Abstract

Timothy Cuff, The Hidden Cost of Economic Development. The Biological Standard of Living in Antebellum Pennsylvania , Aldershot: Ashgate, 2005. Pp. 296. £55. ISBN 0 7546 4119 8. The flip side of nineteenth-century American market integration and economic progress, Timothy Cuff argues in The Hidden Cost of Economic Development , was a deterioration in the health of the population. The divergence in traditional economic measures and biological indicators of living standards such as human physical stature points to a hidden cost incurred by the generations who prepared the ground for modern economic growth.

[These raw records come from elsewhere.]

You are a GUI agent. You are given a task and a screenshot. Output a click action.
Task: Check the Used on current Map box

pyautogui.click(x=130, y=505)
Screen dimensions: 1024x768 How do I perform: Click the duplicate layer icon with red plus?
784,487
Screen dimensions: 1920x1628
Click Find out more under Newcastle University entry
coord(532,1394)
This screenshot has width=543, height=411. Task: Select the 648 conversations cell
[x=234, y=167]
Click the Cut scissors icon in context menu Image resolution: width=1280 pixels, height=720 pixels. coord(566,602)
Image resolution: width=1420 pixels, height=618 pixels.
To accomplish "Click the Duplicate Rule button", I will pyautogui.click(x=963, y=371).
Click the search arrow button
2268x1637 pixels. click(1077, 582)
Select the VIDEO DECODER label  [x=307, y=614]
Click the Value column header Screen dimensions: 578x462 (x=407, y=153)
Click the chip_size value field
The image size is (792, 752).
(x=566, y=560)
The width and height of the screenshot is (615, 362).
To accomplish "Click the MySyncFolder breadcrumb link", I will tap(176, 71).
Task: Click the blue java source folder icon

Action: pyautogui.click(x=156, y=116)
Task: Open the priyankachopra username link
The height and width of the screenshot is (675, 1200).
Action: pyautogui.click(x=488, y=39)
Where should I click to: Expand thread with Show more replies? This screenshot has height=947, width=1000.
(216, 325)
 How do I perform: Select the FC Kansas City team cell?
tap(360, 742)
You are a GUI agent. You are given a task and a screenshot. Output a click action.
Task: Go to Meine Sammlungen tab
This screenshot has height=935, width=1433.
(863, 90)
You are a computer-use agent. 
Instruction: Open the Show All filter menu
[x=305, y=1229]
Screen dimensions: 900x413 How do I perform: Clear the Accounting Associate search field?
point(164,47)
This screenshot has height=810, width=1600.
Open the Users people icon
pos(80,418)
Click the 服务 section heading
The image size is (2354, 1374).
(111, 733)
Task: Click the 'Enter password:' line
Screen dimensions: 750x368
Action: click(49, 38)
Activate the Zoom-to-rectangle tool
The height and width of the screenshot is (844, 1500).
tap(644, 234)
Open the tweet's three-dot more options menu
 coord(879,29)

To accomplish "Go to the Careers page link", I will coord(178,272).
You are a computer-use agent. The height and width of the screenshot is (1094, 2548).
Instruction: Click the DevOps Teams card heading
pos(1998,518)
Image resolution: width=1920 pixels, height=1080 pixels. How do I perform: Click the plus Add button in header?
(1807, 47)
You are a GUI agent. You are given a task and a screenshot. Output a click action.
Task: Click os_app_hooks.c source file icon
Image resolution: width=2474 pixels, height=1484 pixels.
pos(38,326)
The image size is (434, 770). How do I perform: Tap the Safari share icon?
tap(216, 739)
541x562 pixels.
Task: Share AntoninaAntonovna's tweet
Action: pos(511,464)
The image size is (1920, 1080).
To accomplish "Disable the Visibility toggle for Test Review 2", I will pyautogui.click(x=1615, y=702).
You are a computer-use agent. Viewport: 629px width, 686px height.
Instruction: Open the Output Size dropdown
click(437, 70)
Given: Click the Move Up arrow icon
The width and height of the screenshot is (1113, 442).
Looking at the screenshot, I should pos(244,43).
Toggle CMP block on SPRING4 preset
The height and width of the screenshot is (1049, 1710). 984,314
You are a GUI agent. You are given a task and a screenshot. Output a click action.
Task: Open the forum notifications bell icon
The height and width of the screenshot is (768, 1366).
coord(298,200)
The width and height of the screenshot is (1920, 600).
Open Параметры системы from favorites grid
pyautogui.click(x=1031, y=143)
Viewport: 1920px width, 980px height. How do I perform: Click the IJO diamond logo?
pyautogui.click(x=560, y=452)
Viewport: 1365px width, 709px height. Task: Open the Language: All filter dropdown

Within the debate about the repercussions of industrialisation on contemporary living standards, Cuff's work supports the pessimists' viewpoint that in a laissez-faire regime, the market does not necessarily produce desirable outcomes in all respects for the average citizen. There already exists a sizable body of literature on the stature decline in antebellum America but a question mark has remained regarding the underlying factors. Adult height depends on one's genes of course, but also on the balance between nutritional intake, assaults by diseases and physical exertion during youth (and the timing of each of these factors). While differences in genetic endowments are thought to cancel each other out at the population level, changes in average height may depend on any, or a combination, of the remaining three factors. The main plot of the book is to demonstrate that the better part of the decline in stature is attributable to a decline in nutritional intake, as a consequence of economic change.